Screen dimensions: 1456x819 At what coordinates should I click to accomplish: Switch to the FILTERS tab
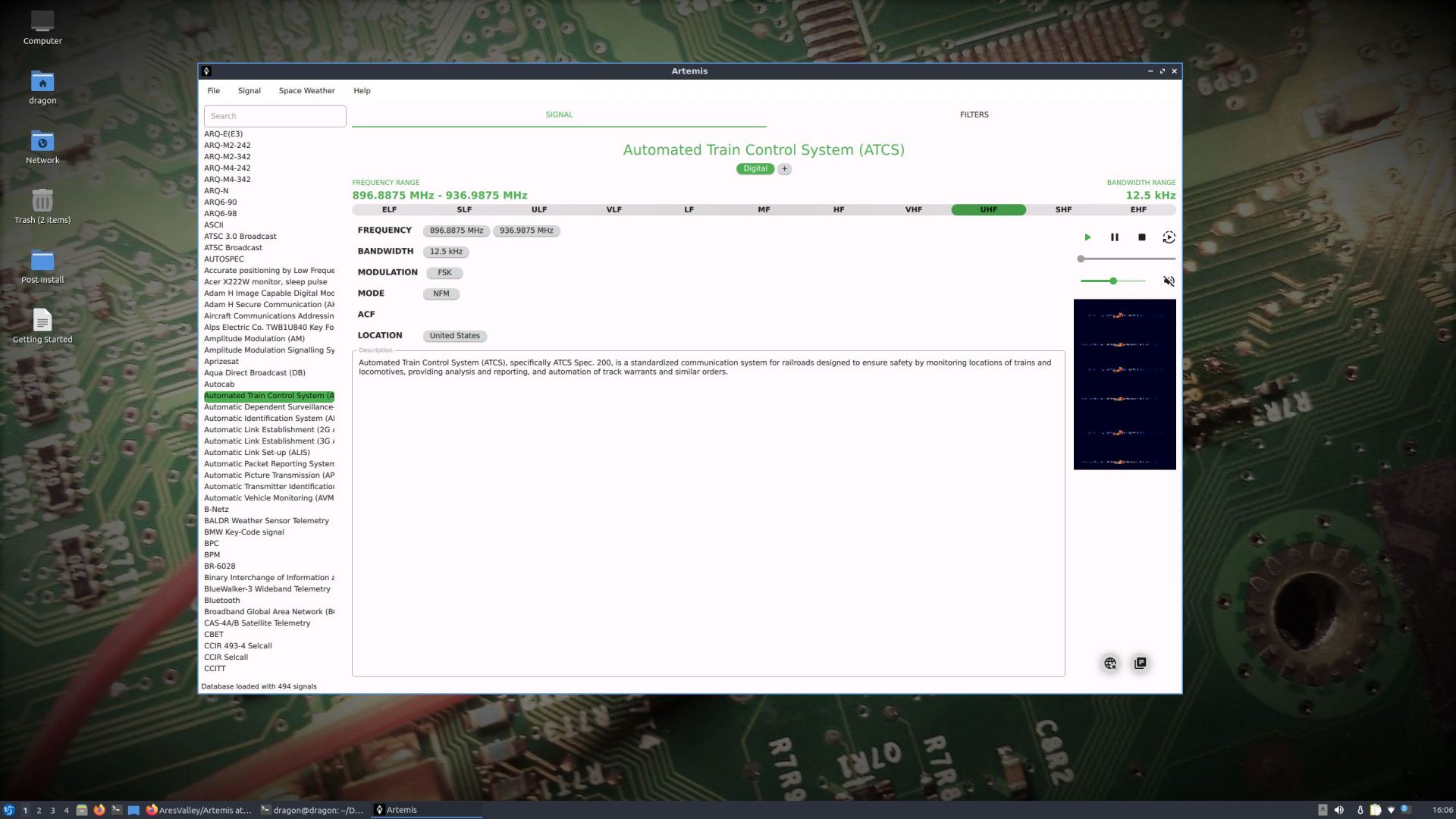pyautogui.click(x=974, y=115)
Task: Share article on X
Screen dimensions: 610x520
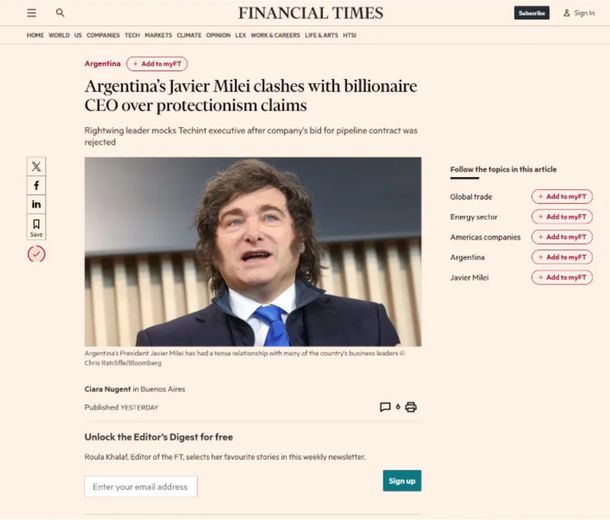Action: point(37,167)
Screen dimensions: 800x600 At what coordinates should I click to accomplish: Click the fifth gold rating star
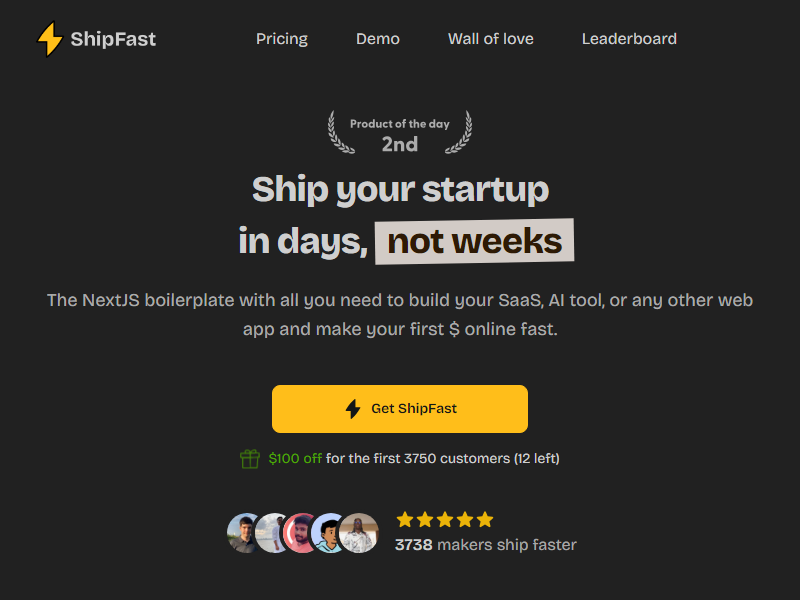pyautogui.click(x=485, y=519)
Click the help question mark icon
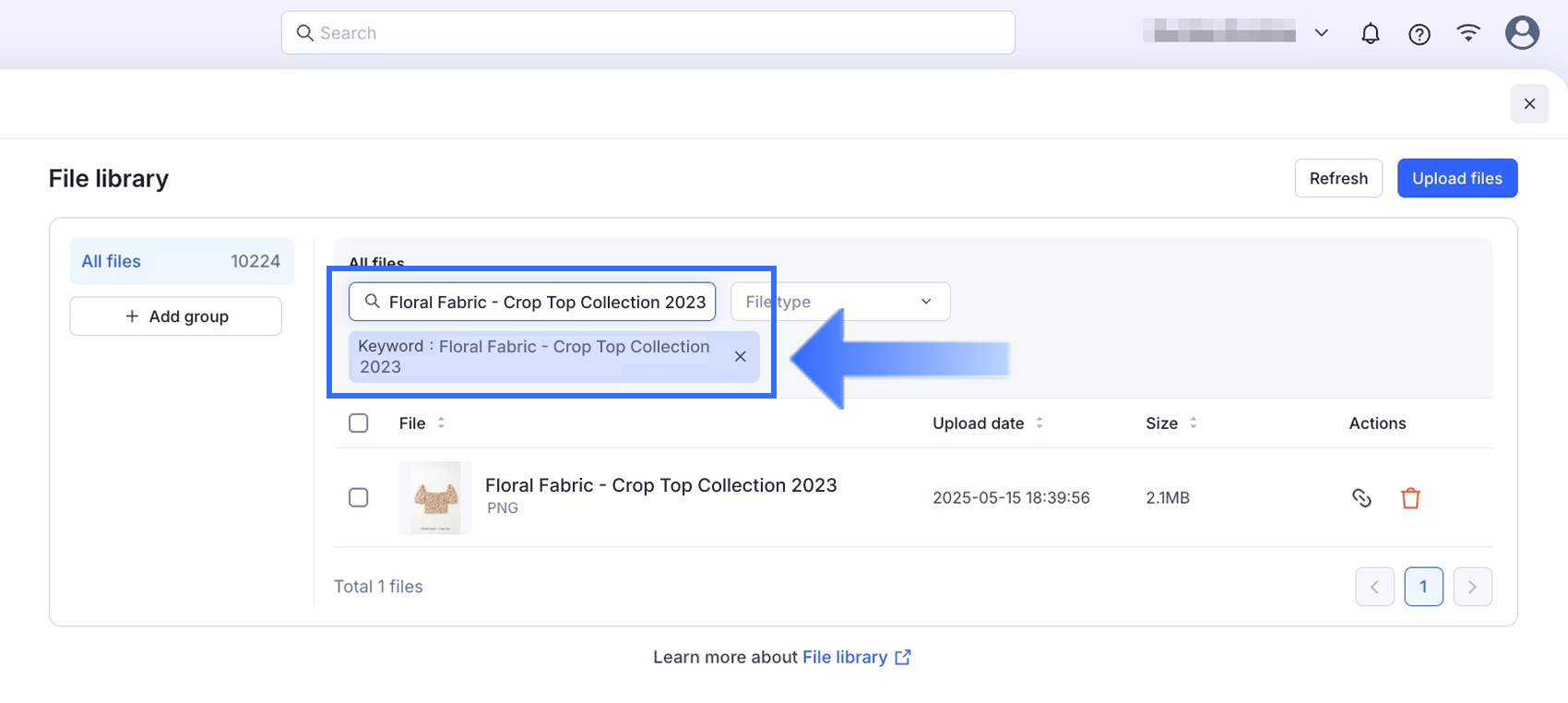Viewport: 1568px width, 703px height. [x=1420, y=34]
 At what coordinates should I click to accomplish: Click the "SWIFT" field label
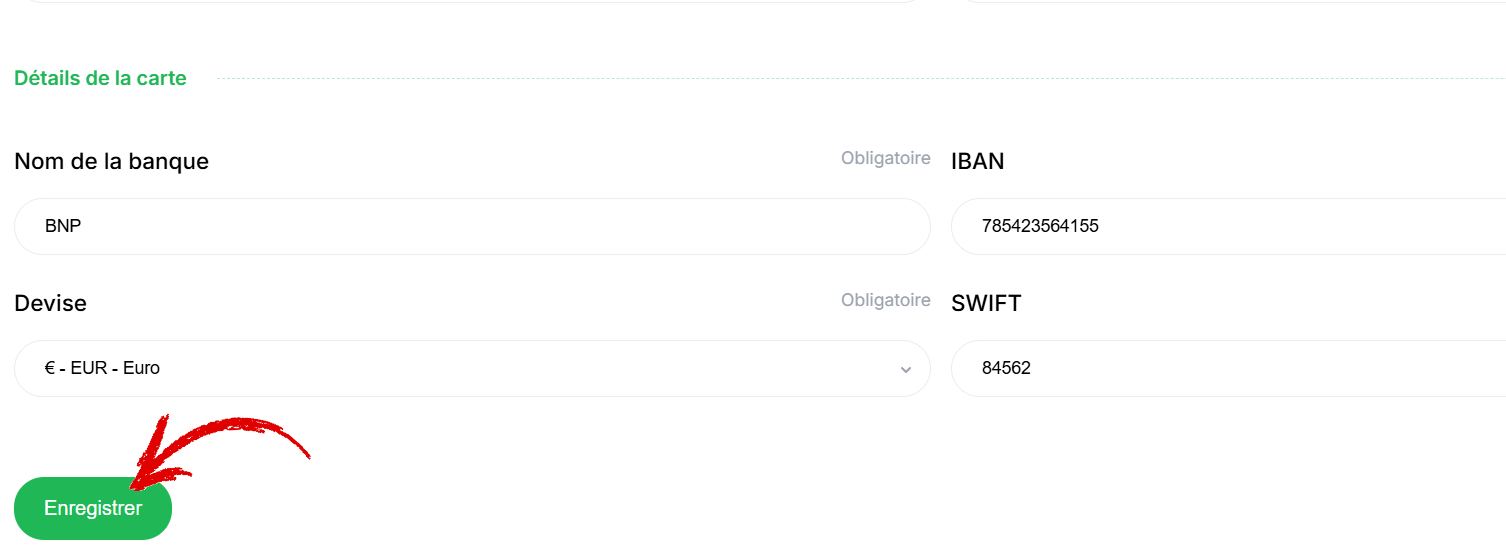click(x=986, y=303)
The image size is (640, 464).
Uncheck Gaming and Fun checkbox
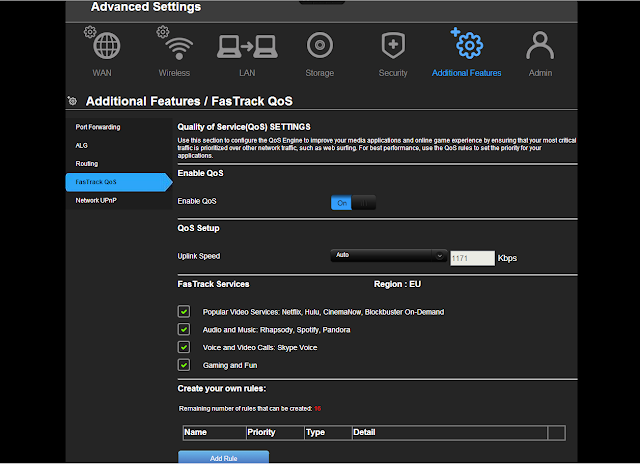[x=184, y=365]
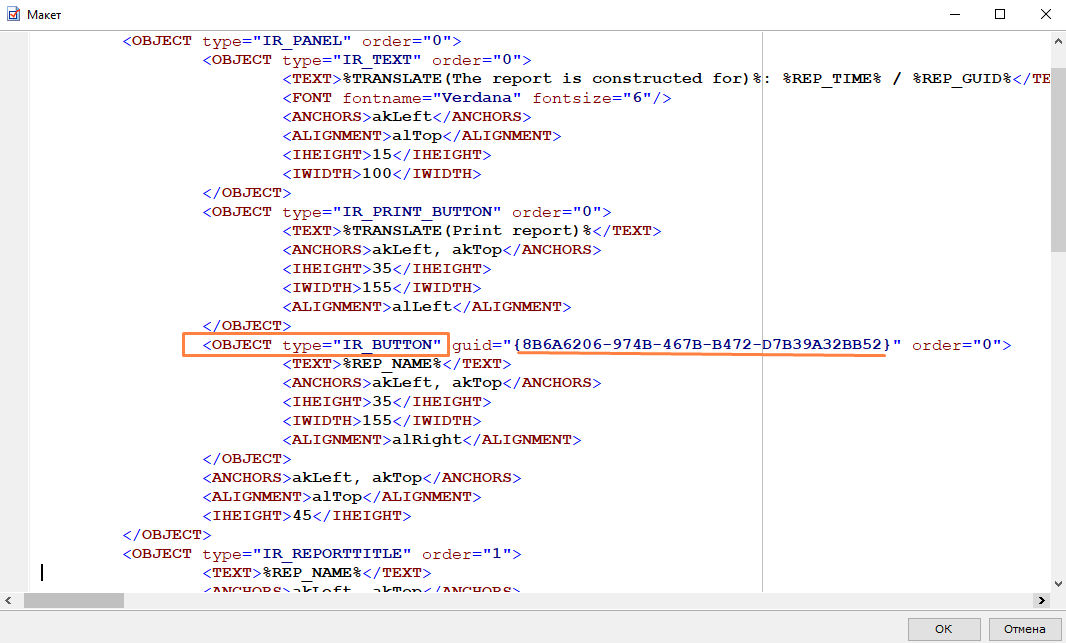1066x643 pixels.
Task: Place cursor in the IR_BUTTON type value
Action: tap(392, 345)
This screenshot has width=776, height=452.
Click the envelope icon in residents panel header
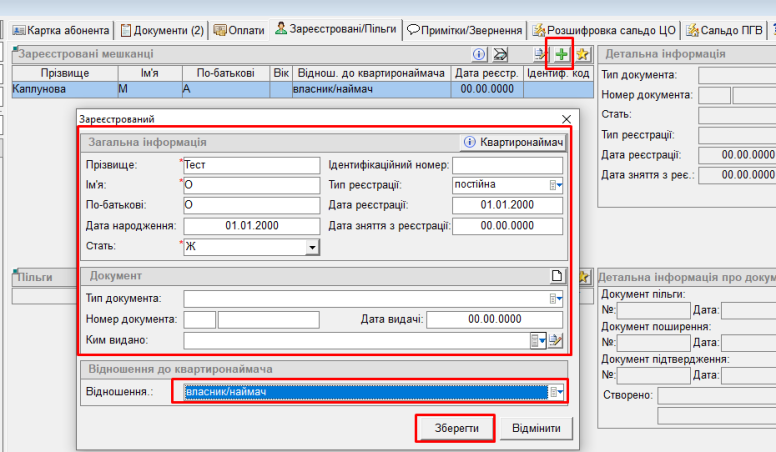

| Exercise requirements |
Return every line of the entries above exactly, leaving out the pictures.

| Solution to this task |
Screen dimensions: 1456x819 At what coordinates should I click to accomplish: Switch to the FILTERS tab
pyautogui.click(x=974, y=115)
Task: Share article on X
Screen dimensions: 610x520
Action: point(37,167)
Screen dimensions: 800x600 At what coordinates should I click to accomplish: Click the fifth gold rating star
pyautogui.click(x=485, y=519)
Click the help question mark icon
Viewport: 1568px width, 703px height. [x=1420, y=34]
 At what coordinates should I click to accomplish: Click the "SWIFT" field label
click(x=986, y=303)
The image size is (640, 464).
Uncheck Gaming and Fun checkbox
[x=184, y=365]
1066x643 pixels.
Task: Place cursor in the IR_BUTTON type value
Action: tap(392, 345)
This screenshot has width=776, height=452.
Click the envelope icon in residents panel header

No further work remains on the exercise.